Goal of the exercise
Transcribe every record below word for word.

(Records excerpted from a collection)

_ _ _ _ _ _ _

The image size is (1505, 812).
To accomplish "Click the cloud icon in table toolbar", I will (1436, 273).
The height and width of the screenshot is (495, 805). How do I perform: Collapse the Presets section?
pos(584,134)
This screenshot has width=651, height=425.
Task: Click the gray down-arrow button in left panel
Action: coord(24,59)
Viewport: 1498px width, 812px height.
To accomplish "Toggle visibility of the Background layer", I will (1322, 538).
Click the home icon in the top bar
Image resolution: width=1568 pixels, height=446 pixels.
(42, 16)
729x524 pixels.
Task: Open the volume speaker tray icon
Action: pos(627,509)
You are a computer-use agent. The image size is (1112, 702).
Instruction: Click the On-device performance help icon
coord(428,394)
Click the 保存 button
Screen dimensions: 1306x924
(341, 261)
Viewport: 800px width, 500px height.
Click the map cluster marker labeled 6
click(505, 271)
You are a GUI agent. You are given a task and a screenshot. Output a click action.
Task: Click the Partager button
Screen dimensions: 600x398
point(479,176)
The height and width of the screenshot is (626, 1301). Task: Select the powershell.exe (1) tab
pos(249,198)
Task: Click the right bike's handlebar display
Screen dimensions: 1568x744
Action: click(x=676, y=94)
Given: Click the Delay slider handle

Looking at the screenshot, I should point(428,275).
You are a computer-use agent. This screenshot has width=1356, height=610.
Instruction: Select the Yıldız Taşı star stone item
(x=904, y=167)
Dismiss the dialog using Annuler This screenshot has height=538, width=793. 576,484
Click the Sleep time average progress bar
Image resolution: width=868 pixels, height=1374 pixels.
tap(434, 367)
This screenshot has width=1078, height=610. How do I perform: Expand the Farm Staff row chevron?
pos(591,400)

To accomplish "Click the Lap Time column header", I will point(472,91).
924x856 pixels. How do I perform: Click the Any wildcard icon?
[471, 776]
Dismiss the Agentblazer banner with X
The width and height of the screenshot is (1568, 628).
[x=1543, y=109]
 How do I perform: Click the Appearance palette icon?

_ _ _ _ _ _ _

Exercise output
The image size is (1505, 812).
To accomplish "Click the cloud icon in table toolbar", I will (1436, 273).
The height and width of the screenshot is (495, 805). How do I perform: Collapse the Presets section?
pos(584,134)
This screenshot has width=651, height=425.
Task: Click the gray down-arrow button in left panel
Action: coord(24,59)
Viewport: 1498px width, 812px height.
To accomplish "Toggle visibility of the Background layer", I will (1322, 538).
Click the home icon in the top bar
Image resolution: width=1568 pixels, height=446 pixels.
(42, 16)
729x524 pixels.
Task: Open the volume speaker tray icon
Action: pos(627,509)
You are a computer-use agent. The image size is (1112, 702).
Instruction: Click the On-device performance help icon
coord(428,394)
Click the 保存 button
Screen dimensions: 1306x924
(341, 261)
Viewport: 800px width, 500px height.
Click the map cluster marker labeled 6
click(505, 271)
You are a GUI agent. You are given a task and a screenshot. Output a click action.
Task: Click the Partager button
Screen dimensions: 600x398
point(479,176)
The height and width of the screenshot is (626, 1301). Task: Select the powershell.exe (1) tab
pos(249,198)
Task: Click the right bike's handlebar display
Screen dimensions: 1568x744
Action: click(x=676, y=94)
Given: Click the Delay slider handle

Looking at the screenshot, I should point(428,275).
You are a computer-use agent. This screenshot has width=1356, height=610.
Instruction: Select the Yıldız Taşı star stone item
(x=904, y=167)
Dismiss the dialog using Annuler This screenshot has height=538, width=793. 576,484
Click the Sleep time average progress bar
Image resolution: width=868 pixels, height=1374 pixels.
tap(434, 367)
This screenshot has width=1078, height=610. How do I perform: Expand the Farm Staff row chevron?
pos(591,400)

To accomplish "Click the Lap Time column header", I will point(472,91).
924x856 pixels. How do I perform: Click the Any wildcard icon?
[471, 776]
Dismiss the Agentblazer banner with X
The width and height of the screenshot is (1568, 628).
[x=1543, y=109]
 How do I perform: Click the Appearance palette icon?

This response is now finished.